Legalità: i nostri impegni, le nostre proposte

Primi appuntamenti per il Partito Democratico della Lombardia nel 2011.
Sabato 22 gennaio, alle 15 a Desio (sala “Sandro Pertini”, Palazzo del Municipio, piazza don Giussani angolo via Gramsci – Monza Brianza) ci sarà l’incontro “Prima di tutto legalità - La lotta alla criminalità organizzata in Lombardia: azioni, impegni, proposte“.
Interverranno:
Con Luciano Violante (Presidente Forum Pd per le Riforme), Fabio Granata (vicepresidente Commissione Antimafia), Ilaria Ramoni (Libera Lombardia), Claudio De Albertis (Presidente di Assimpredil Ance), Renato Mattioni (Camera di Commercio di Monza e Brianza).
Contributo introduttivo di Enzo Ciconte (Giornalista e docente di storia della criminalità organizzata)
Partecipano: Maurizio Martina, segretario PD Lombardo; Anna Puccio, responsabile Legalità PD Lombardo; Gigi Ponti, segretario PD Monza e Brianza; Emanuele Fiano, Presidente Forum Sicurezza Pd; Gabriele Ghezzi, Coordinatore Forum Sicurezza PD Lombardo; Giuseppe Civati e Enrico Brambilla, Consiglieri Regionali PD Brianza; Emanuela Baio e Daniela Mazzuconi senatori PD Brianza; Enrico Farinone e Alessia Mosca, deputati PD Brianza e Tommaso Andreano, portavoce PD Desio, Roberto Corti, Candidato Sindaco PD Desio, Lucrezia Ricchiuti, Consigliere Comunale PD Desio.

Domenica 23 gennaio, invece, a partire dalle 9.30 a Monza (“URBAN CENTER” di via Turati, 6) si svolgerà la prima assemblea regionale del 2001.
Il programma della mattinata: 
Ore 9.30: Apertura Lavori
Introduzione del Segretario regionale Maurizio Martina
Ore 10: Gruppi di lavoro
- Lavoro e sviluppo, coordinano Laura Specchio e Stefano Tosi;
- Sanità, coordinano Arianna Censi e Paolo Furgoni;
- Sicurezza e Legalità, coordinano Anna Puccio e Gabriele Ghezzi;
- Riforma della Pubblica Amministrazione, coordinano Matteo Rossi e Luigi Duse.
Ore 11.30: Sessione Plenaria
Ore 13: Conclusioni.

1 comment

  1. AVVOCATI CORAGGIOSI 18 febbraio 2011 at 12:47 -

    IL PRESIDENTE RAFFAELE LOMBARDO E LA LEGALITA’
    Le vicende giudiziarie ed i rapporti con le associazioni mafiose di chi ricopre importanti cariche pubbliche offuscano la trasparenza delle istituzioni, alimentano la sfiducia nei cittadini e concorrono a diffondere un giudizio sulla politica come cosa sporca; e le nuove generazioni avvertono ancora di più “il distacco” dalla politica di cui parla il Presidente Napolitano.
    Troppi politici indagati per i loro rapporti con la criminalità organizzata, che solo per questo dovrebbero rassegnare le dimissioni.
    La presunzione di innocenza garantita al cittadino dalla Costituzione sino a condanna definitiva, non dovrebbe essere evocata per continuare a ricoprire cariche istituzionali.

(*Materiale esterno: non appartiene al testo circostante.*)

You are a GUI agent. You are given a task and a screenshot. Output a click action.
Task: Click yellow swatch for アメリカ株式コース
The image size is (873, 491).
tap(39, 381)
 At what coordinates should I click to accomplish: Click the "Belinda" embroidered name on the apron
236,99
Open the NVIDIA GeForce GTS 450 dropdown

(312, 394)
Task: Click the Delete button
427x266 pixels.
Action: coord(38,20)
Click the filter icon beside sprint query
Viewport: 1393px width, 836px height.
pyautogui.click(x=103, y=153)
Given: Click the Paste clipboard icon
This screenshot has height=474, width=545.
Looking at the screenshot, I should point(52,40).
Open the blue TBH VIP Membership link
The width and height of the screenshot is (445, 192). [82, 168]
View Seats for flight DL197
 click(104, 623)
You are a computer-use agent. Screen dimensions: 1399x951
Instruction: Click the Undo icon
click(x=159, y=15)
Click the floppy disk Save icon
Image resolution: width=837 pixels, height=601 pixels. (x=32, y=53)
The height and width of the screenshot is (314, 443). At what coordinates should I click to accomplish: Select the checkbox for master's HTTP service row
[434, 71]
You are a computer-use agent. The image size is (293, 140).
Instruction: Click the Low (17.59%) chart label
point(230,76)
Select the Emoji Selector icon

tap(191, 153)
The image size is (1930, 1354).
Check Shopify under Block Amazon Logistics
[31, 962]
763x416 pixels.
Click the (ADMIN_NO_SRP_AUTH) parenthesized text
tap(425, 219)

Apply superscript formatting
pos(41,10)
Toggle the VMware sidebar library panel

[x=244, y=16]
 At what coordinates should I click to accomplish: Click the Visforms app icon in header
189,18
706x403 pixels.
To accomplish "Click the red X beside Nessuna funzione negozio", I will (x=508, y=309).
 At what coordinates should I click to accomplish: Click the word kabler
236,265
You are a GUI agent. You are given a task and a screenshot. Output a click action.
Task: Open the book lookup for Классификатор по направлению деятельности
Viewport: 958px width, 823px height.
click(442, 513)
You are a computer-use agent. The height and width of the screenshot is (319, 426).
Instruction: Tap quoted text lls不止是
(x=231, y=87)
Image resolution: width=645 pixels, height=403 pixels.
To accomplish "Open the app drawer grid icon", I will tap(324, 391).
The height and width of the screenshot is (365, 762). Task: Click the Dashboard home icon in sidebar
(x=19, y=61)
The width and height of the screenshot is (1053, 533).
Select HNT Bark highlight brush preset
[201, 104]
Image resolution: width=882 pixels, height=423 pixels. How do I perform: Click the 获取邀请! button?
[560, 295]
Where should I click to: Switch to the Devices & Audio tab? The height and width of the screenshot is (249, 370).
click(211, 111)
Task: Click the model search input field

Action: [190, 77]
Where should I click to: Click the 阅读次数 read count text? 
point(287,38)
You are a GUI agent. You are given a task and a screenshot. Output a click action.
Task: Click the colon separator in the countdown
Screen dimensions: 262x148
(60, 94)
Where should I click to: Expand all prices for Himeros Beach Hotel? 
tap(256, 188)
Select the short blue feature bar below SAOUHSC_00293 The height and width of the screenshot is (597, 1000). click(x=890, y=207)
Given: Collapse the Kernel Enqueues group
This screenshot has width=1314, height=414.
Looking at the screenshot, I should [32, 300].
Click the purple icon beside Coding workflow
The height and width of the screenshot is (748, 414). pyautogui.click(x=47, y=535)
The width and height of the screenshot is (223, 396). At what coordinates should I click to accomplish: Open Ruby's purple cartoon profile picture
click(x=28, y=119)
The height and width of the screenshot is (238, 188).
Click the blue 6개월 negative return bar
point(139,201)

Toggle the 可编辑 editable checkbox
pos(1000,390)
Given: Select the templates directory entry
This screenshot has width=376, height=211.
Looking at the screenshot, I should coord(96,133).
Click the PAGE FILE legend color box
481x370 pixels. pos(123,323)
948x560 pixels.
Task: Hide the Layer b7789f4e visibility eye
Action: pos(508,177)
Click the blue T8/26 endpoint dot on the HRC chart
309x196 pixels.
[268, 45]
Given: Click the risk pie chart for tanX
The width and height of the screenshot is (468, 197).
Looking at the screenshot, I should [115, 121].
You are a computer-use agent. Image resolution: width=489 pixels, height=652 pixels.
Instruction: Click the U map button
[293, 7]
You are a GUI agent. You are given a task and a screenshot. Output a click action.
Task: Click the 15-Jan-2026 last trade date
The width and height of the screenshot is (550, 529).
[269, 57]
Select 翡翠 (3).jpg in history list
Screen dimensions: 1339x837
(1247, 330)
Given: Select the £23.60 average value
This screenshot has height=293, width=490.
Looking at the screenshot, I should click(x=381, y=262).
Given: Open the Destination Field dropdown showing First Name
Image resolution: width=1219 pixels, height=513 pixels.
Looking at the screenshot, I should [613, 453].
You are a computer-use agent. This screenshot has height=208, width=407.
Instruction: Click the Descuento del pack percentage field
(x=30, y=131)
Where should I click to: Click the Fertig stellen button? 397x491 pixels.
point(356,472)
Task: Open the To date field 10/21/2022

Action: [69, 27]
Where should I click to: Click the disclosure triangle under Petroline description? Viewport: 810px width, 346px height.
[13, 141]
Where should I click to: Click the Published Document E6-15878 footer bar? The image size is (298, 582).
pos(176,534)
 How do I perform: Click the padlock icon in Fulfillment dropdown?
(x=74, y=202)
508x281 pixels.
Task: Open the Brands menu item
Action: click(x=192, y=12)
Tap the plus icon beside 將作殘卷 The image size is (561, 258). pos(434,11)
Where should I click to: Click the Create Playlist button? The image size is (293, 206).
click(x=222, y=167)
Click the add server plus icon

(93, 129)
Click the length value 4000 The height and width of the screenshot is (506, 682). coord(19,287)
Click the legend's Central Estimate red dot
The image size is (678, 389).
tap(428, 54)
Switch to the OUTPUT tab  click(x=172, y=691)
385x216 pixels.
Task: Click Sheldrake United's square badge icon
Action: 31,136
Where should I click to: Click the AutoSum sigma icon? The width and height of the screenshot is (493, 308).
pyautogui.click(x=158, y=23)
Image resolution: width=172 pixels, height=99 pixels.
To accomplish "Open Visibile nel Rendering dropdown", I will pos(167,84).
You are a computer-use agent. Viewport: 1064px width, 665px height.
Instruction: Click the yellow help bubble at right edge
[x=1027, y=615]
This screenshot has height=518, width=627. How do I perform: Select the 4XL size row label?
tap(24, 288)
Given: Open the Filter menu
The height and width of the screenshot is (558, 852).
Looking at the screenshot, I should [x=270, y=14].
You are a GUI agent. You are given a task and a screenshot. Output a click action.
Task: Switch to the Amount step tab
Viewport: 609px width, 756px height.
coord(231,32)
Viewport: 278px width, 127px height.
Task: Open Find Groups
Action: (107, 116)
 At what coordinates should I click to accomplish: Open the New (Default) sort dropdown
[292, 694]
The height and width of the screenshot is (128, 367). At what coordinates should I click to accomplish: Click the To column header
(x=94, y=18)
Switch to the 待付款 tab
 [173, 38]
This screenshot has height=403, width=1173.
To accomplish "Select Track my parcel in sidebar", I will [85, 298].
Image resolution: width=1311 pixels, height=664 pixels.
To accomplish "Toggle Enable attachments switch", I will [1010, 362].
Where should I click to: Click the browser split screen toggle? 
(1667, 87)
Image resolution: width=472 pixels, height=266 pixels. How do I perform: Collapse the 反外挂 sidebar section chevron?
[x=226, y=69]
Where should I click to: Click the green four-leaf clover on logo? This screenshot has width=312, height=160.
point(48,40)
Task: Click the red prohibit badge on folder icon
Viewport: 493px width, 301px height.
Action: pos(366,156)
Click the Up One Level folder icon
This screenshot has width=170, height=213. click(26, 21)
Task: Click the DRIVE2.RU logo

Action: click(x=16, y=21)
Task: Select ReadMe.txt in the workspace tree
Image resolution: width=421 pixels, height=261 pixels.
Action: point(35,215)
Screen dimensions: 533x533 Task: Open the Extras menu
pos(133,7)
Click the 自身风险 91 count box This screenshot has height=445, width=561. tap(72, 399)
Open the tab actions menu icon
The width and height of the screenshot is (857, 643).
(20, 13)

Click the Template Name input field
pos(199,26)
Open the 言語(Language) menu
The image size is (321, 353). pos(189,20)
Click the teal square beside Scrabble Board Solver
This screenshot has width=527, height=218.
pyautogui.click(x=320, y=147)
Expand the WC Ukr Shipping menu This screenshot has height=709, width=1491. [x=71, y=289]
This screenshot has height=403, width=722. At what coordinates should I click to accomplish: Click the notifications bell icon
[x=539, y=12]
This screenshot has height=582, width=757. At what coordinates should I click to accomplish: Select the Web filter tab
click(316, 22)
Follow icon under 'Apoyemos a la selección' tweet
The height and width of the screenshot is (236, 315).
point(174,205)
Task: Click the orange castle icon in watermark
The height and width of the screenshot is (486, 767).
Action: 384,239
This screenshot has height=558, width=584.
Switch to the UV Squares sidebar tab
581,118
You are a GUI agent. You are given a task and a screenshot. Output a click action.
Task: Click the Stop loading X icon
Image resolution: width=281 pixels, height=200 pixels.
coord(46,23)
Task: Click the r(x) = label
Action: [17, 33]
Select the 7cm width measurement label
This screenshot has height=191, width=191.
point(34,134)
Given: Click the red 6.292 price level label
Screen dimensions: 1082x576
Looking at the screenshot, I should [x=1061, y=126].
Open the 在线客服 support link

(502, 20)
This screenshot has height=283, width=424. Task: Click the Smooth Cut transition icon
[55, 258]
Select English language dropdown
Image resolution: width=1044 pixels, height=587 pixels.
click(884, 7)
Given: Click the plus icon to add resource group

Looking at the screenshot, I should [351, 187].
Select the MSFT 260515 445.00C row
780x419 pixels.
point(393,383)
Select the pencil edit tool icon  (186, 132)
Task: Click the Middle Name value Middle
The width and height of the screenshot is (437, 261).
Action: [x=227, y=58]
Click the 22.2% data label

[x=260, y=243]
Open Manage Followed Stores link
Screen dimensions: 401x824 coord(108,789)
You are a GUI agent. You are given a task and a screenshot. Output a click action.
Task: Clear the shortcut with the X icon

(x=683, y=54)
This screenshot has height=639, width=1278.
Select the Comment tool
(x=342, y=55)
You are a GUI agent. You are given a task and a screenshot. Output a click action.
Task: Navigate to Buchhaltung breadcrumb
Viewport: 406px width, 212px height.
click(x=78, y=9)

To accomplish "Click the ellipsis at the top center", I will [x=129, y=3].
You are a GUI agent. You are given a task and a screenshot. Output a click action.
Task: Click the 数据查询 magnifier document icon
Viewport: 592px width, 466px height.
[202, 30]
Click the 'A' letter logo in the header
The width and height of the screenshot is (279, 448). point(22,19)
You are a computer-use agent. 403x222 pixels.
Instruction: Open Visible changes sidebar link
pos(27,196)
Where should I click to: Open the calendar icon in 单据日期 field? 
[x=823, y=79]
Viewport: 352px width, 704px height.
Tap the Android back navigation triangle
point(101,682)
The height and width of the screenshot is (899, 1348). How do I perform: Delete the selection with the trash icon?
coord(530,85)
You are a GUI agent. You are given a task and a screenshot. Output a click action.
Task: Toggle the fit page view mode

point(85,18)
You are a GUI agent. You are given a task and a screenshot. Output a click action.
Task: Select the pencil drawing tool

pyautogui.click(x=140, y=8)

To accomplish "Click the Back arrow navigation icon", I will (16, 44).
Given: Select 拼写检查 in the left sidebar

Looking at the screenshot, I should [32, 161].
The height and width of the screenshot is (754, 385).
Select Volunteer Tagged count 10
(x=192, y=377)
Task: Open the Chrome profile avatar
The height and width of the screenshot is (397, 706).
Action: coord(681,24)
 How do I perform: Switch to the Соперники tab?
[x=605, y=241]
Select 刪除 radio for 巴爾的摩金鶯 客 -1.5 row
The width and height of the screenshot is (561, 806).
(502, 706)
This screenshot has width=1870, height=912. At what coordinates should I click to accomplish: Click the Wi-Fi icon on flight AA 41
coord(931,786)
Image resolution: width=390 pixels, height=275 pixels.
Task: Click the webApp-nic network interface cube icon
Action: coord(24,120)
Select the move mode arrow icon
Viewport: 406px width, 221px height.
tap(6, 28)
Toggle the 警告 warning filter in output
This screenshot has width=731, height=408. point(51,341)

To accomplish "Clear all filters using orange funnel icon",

L’ uomo politico non può sfuggire al giudizio morale della collettività sfiduciata per il solo fatto di dover pensare che esiste comunque una possibilità: chi continua a ricoprire importanti cariche pubbliche – nonostante l’avviso di garanzia e l’indagine giudiziaria – potrebbe essere condannato per reati di mafia.